Sambungan antara gerbong nomor lima, dengan gerbong nomor enam, juga diputus. Hal itu dilakukan karena ada beberapa perbaikan di gerbong tersebut, antara lain, mengganti karet yang ada di sambungan gerbong, dan masalah kelistrikan.
Nah, saat dalam masa perbaikan itu, empat gerbong paling belakang, tiba-tiba berjalan sendiri.
Sejumlah teknisi yang dimintai keterangan memastikan, tidak ada satu pun teknisi yang berada di dalam empat gerbong tersebut.
Para teknisi juga mengaku, sudah melakukan semua standar operasional keamanan, termasuk memberi stop block, atau ganjalan khusus yang digunakan untuk menghambat roda kereta saat berhenti.
Kereta itu akhirnya terus berjalan, menempuh jarak sekitar 2,5 kilometer sampai Stasiun Kota Lama, hingga akhirnya ’dipaksa’ berhenti di sana.
Petugas sinyal di stasiun Kota Lama saat itu, Achmad Suyuthi, lalu membelokkan rel yang dilintasi kereta itu.

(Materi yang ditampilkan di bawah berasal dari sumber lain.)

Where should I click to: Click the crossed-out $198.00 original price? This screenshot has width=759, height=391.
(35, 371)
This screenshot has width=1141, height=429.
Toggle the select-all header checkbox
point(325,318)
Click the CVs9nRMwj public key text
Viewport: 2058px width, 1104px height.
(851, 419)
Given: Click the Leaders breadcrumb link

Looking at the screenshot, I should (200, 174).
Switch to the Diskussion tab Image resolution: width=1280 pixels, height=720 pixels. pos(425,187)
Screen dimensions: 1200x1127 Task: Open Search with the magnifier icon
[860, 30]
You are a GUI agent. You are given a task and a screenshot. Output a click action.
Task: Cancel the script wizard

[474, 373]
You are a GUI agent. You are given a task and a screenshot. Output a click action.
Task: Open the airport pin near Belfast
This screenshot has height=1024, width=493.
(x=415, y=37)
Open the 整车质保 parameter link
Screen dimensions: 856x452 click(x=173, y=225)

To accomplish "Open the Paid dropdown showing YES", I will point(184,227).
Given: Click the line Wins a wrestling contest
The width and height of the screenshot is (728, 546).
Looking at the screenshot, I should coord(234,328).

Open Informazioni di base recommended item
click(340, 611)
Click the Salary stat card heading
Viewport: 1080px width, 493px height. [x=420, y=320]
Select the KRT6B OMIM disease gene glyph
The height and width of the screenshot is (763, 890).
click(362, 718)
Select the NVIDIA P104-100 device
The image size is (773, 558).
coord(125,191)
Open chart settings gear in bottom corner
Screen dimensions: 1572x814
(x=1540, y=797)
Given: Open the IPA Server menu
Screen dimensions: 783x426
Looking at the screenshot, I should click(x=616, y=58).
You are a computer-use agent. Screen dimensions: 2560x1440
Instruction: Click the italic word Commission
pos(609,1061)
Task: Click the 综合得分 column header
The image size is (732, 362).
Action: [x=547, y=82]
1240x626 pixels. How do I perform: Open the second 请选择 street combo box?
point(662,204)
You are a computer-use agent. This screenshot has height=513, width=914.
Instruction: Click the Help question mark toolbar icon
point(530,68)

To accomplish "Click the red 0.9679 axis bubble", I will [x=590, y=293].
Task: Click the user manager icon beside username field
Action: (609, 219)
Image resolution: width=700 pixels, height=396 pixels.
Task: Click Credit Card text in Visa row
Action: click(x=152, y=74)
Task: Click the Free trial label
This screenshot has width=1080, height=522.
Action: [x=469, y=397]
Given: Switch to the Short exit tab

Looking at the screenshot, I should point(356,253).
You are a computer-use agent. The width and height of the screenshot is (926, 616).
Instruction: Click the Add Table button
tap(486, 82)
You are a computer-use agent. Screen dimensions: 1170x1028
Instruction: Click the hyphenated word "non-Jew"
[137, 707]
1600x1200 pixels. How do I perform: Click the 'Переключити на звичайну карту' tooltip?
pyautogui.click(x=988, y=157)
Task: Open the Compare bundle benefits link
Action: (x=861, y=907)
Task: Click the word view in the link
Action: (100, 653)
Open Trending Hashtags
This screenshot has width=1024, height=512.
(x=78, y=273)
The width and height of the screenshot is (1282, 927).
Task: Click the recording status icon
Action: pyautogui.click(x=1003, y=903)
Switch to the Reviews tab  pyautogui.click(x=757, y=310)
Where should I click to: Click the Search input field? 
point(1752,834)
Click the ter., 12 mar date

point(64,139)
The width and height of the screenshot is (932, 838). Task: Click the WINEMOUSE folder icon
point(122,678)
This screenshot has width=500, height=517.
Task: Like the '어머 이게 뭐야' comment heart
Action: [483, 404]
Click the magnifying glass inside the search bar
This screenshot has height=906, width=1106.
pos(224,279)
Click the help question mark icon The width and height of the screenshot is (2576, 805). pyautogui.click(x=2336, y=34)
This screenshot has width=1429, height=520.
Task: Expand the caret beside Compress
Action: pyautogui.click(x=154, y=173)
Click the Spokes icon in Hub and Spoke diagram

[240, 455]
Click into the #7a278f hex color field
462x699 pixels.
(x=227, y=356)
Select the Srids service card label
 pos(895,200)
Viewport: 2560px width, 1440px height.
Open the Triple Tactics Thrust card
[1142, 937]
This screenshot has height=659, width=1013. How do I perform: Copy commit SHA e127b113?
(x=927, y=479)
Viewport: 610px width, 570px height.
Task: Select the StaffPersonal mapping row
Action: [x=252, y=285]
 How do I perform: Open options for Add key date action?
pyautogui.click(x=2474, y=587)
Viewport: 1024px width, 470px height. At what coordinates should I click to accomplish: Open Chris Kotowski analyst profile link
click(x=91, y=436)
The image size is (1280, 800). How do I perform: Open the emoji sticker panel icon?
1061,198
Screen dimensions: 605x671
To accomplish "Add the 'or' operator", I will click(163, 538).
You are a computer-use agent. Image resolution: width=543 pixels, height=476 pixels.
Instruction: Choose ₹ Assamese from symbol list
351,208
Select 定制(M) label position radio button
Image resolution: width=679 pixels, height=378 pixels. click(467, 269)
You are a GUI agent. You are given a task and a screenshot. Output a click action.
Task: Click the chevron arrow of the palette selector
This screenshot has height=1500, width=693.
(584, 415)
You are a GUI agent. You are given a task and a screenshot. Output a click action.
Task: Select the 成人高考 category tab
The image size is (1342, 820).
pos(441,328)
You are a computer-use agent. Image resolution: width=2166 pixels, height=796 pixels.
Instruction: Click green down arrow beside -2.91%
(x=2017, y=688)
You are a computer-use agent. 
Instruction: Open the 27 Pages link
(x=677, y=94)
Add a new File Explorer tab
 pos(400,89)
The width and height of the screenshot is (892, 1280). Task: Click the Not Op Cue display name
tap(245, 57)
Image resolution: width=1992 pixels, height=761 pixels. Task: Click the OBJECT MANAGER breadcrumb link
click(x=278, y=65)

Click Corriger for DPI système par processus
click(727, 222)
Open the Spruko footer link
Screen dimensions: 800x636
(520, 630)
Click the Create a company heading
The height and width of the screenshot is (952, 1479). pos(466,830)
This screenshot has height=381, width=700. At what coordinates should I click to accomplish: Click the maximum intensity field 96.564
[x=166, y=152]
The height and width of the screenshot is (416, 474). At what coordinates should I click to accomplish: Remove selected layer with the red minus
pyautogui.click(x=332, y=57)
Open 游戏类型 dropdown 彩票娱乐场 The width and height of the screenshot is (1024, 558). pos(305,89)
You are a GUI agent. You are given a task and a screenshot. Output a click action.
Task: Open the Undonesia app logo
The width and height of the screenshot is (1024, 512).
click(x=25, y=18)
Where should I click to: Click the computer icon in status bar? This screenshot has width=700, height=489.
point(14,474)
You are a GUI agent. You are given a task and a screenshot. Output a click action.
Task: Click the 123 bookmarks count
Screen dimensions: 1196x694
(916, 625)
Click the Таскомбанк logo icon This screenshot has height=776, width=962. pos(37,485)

”Tujuannya, agar kereta bisa menabrak spoor-box,” terang Suyuthi kepada sejumlah polisi saat itu, dikutip dari berita Surya.co.id.
Spoor-box adalah semacam beton yang dipasang di ujung rel mati. Fungsinya, memang untuk ditabrakkan kereta yang tidak bisa berhenti.
Keputusan membelokkan kereta ke spoor box ini memang sebuah prosedur standar.
Menurut Suyuthi, kalau saja kereta itu tidak ditabrakkan spoor-box, akibatnya bisa lebih fatal.
Kereta bisa terus bergerak liar, dan bisa ditabrak kereta lain yang datang dari arah selatan. Kereta memang akhirnya berbelok dan menabrak beton tebal tersebut.
Namun, laju dan beban empat gerbong tersebut nyatanya terlalu kuat untuk ditahan.
Keempat gerbong itu terus melaju, hingga akhirnya menerjang tiga rumah warga di bantaran rel.
Tiga rumah yang punya alamat resmi Jl Simpang Peltu Sujono RT 11/RW 3, Kelurahan Ciptomulyo, Kecamatan Sukun itu, antara lain, milik Misno (46), Jamil (70), dan Sutrisno (50).
Rumah milik Misno dan Jamil hancur rata dengan tanah.